French writer Jacques Attali did not advocate for depopulation through a pandemic

6 January 2023
What was claimed

French writer Jacques Attali claimed the future would be about finding a way to reduce the population through a pandemic.

Our verdict

Mr Attali has denied saying this. The quote does not appear in Mr Attali’s 1993 book Verbatim 1: 1981-1986, as claimed on TikTok.

A Facebook post claims that the French writer Jacques Attali wrote in a 1981 book that: “The future will be about finding a way to reduce the population”.

The post includes a supposed excerpt from the book, which continues: “Of course, we will not be able to execute people or build camps. We get rid of them by making them believe it is for their own good…

“We will find or cause something, a pandemic targeting certain people, a real economic crisis or not, a virus affecting the old or the elderly, it doesn’t matter, the weak and fearful will succumb to it. The stupid will believe in it and ask to be treated. We will have taken care of having panned the treatment, a treatment that will be the solution. The selection of idiots will therefore be done by itself: they will go to the slaughterhouse alone.”

Mr Attali has himself denied the quote, telling AFP Factcheck in 2021: “This text is totally invented [...] It is in no way close to the initial text. It's like saying that I will have written Mein Kampf.”

While the Facebook post does not specify in which book the quote supposedly features, a TikTok video posted in September 2022, also shared on Facebook, appears to suggest this excerpt was taken from Verbatim 1: 1981-1986—the first of three volumes published by Mr Attali recalling his time spent working as a special advisor to former French President François Mitterrand.
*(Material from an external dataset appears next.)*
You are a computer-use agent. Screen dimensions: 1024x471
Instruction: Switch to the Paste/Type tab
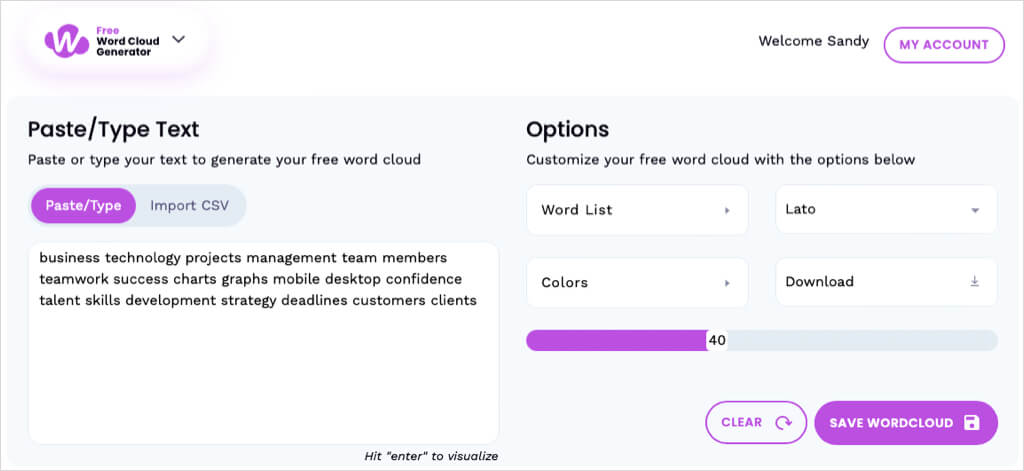click(x=83, y=206)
While the first volume of the book covers events from 1981, it was published in 1993.

Verbatim does not appear to be translated into English, however it is possible to search the original French text.

Nowhere in the book do the French translations for the words “pandemic” (pandémie) or “slaughterhouse” (abattoir) appear. The word “virus” (virus) appears once, in the context of the discovery of the virus which causes AIDS.

The claim made on Facebook has also been debunked by fact checkers at Reuters and Snopes.

According to AFP, Mr Attali did make some comments regarding future use of euthanasia in a 1981 book titled “Future Life” (L’Avenir du Futur).

In the book, Mr Attali is quoted by AFP as saying “...as soon as a person gets to be older than sixty or sixty-five, and his productivity and profitability begin to slip, he costs society dearly."

AFP also quotes him as saying: “In a capitalist society, killing machines, prostheses which will make it possible to eliminate life when it is too unbearable or economically too costly, will emerge and be common practice. I therefore believe that euthanasia, whether it is a value of freedom or a commodity, will be one of the rules of future society”.

The Facebook post also refers to Mr Attali as a “Bilderberger”. This may be a reference to the Bilderberg meeting—an annual conference involving political leaders, academics and other industry experts from Europe and North America.

The meetings are held off-the-record, and as such have long been the subject of conspiracy theories.